Слово «символизм» неизбежно всплывает при любом разговоре о декадентстве. Как эти понятия соотносятся друг с другом? Какие между ними «соответствия», если вспомнить к слову знаменитый сонет Бодлера, хотя в нем идет речь о «соответствиях не предметов, но ощущений»[13]:
Природа – строгий храм, где строй живых колонн
Порой чуть внятный звук украдкою уронит;
Лесами символов бредет, в их чащах тонет
Смущенный человек, их взглядом умилен.
Как эхо отзвуков в один аккорд неясный,
Где всё едино, свет и ночи темнота,
Благоухания и звуки и цвета
В ней сочетаются в гармонии согласной.
= = =
**Поставленная задача:** Подхватите текст о символизме и декадентстве и продолжите его после последних приведённых стихов.

**Сохранённые строки:**
= = =
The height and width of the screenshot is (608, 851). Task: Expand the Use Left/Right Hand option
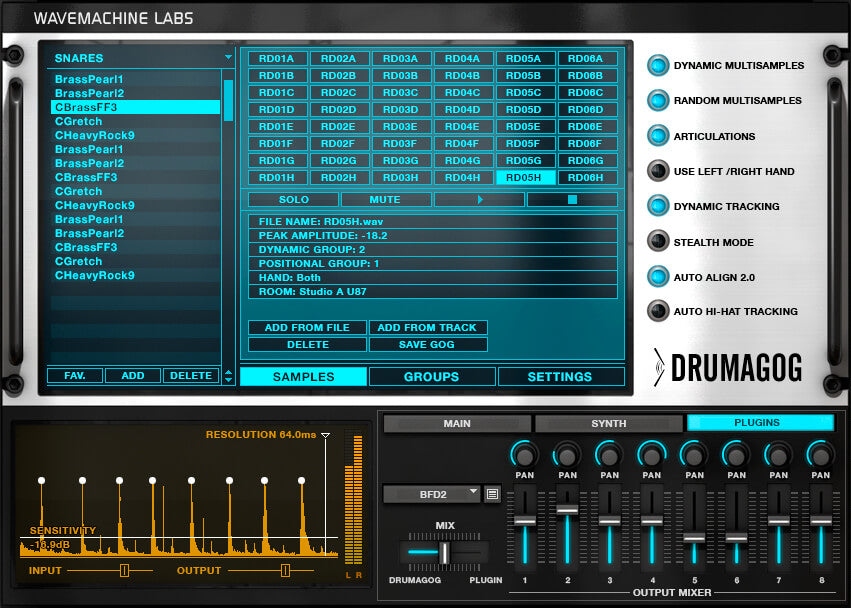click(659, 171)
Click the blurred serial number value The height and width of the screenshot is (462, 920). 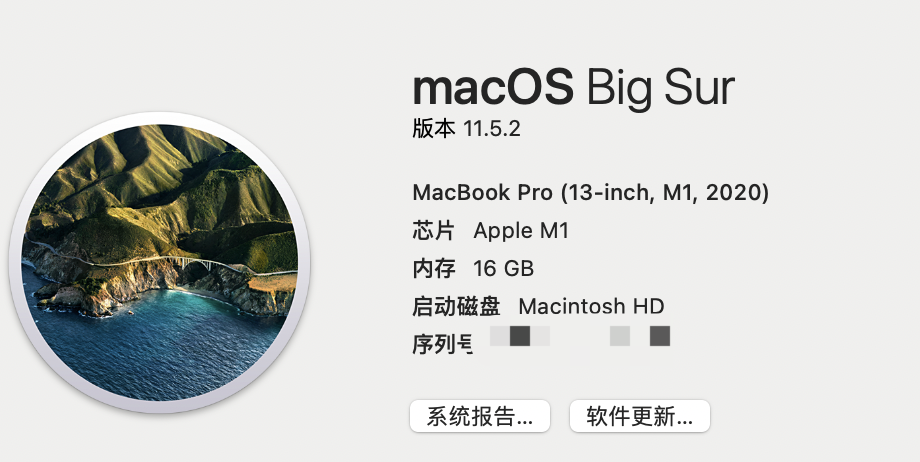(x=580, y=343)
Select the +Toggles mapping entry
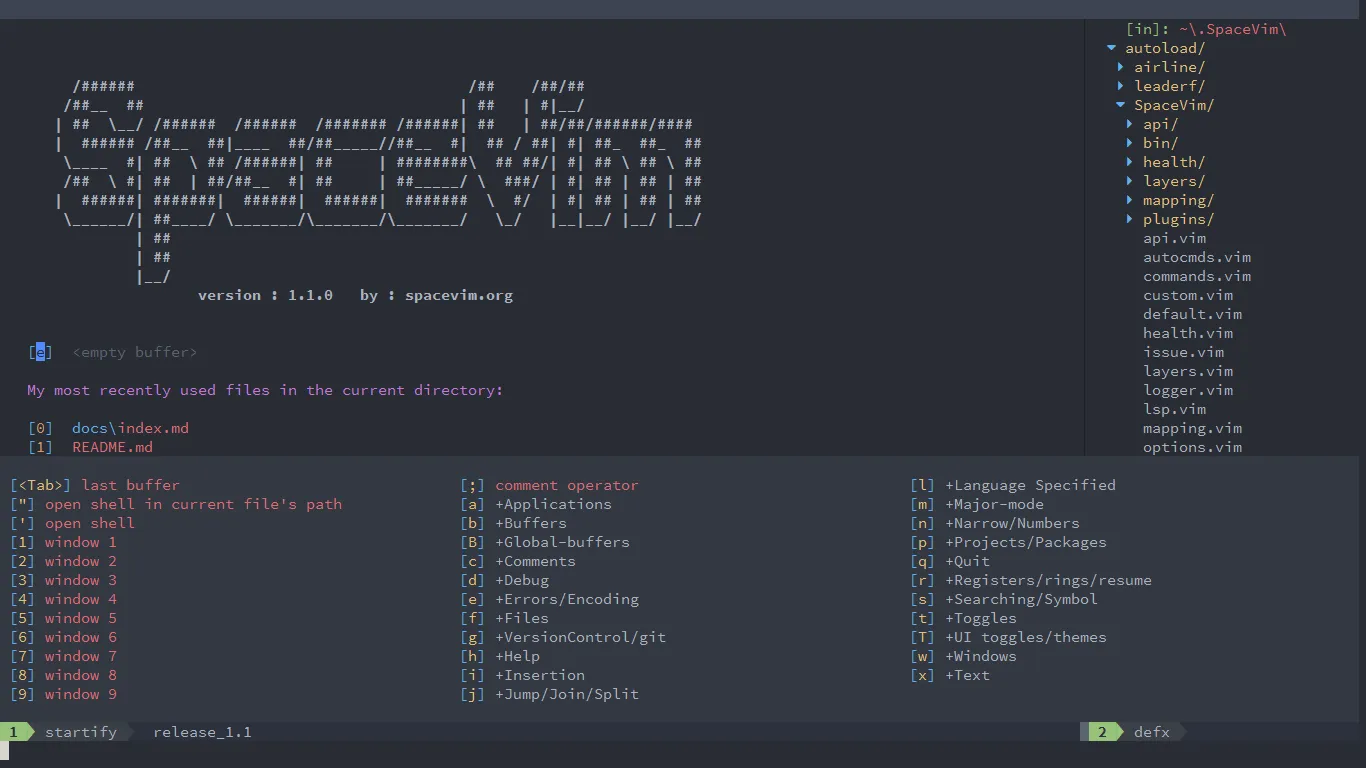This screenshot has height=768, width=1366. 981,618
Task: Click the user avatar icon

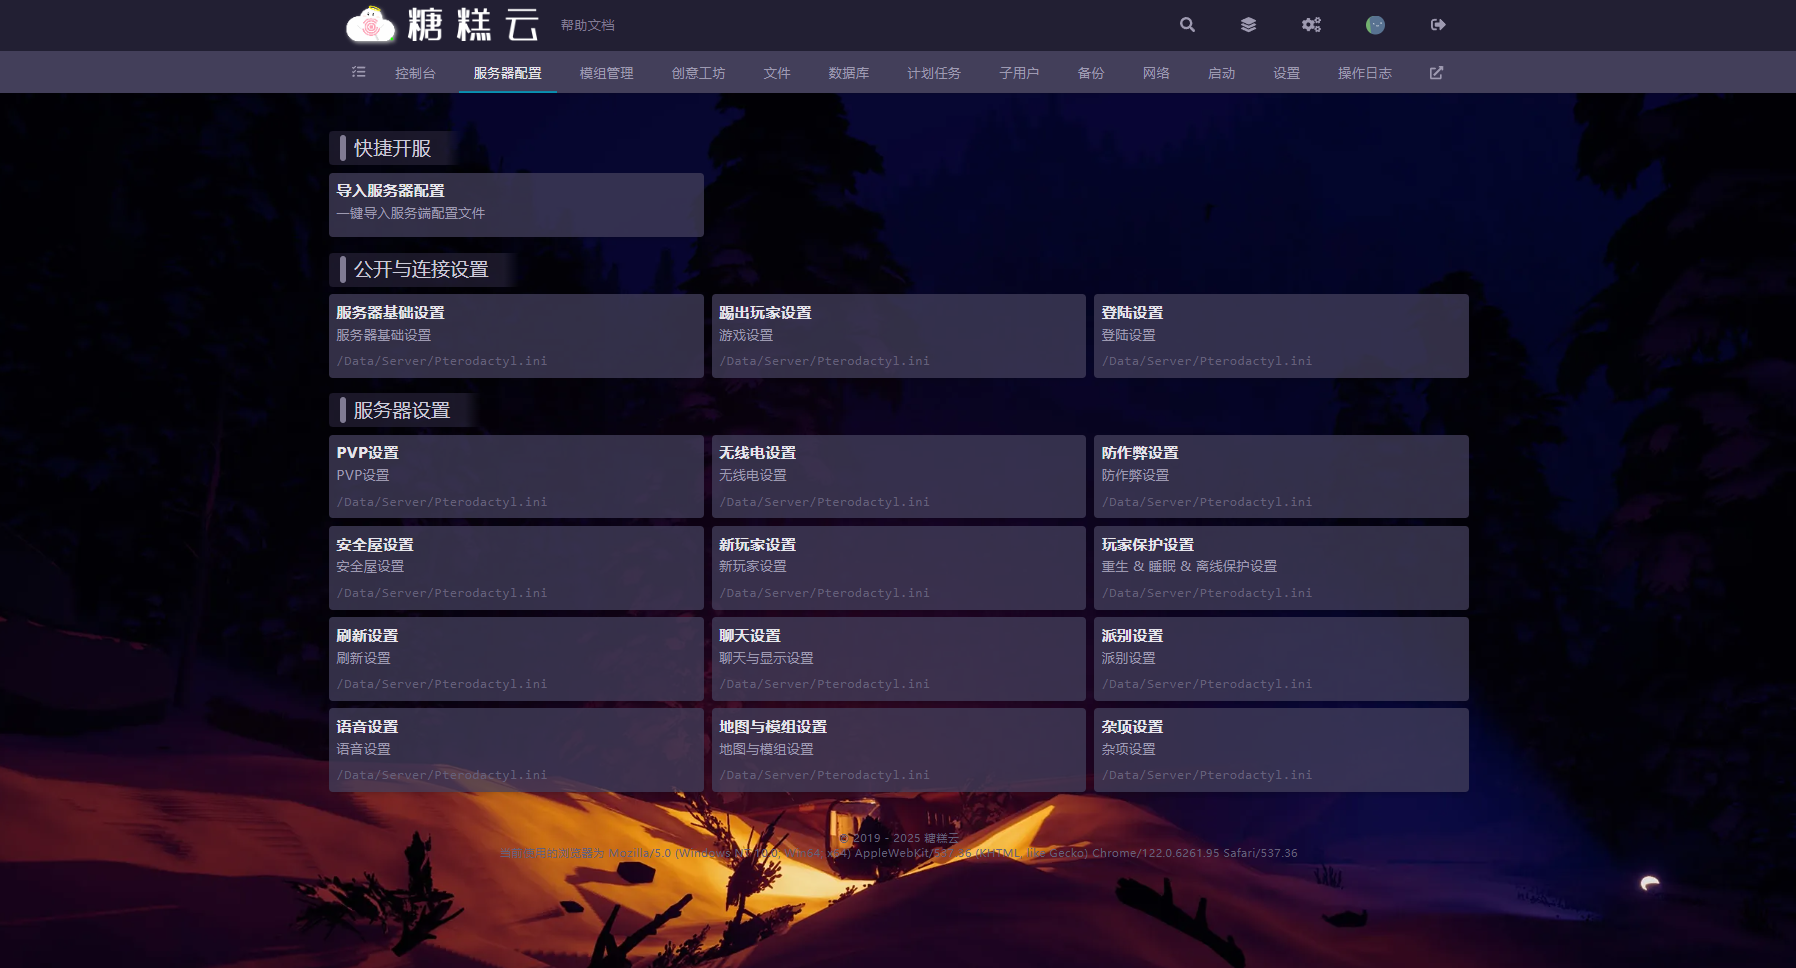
= = =
**Результат ниже:**
«Чаще всего употребляются термины декадентство, если хотят говорить с полным пренебрежением, и символизм, если к “новым течениям” относятся с известной долей почтительности, – указывал в 1914 году Семен Венгеров во введении к коллективному труду «Русская литература ХХ века. 1890–1910». – Но и эти термины едва ли приемлемы. В особенности “декадентство”, от которого все открещиваются. Кто такие, собственно, “декаденты”? Мережковский, Минский, Гиппиус, Сологуб, Брюсов, Бальмонт, Вяч. Иванов? Но они энергичнейшим образом отвергают эту кличку и сами во всех своих теоретических выступлениях говорят о декадентстве как о чем-то внешнем и поверхностном. Что касается “символизма”, то его, правда, те же самые писатели, которые открещиваются от декадентства, приемлют с гордостью»[14]. «Символизм, прежде всего, диаметрально противоположен декадентству, – утверждала Гиппиус (правда, под псевдонимом) еще в 1896 году. – <…> Эти два понятия так печально смешались в умах людей даже наиболее почтенных, что невольно хочется разделить их навсегда»[15].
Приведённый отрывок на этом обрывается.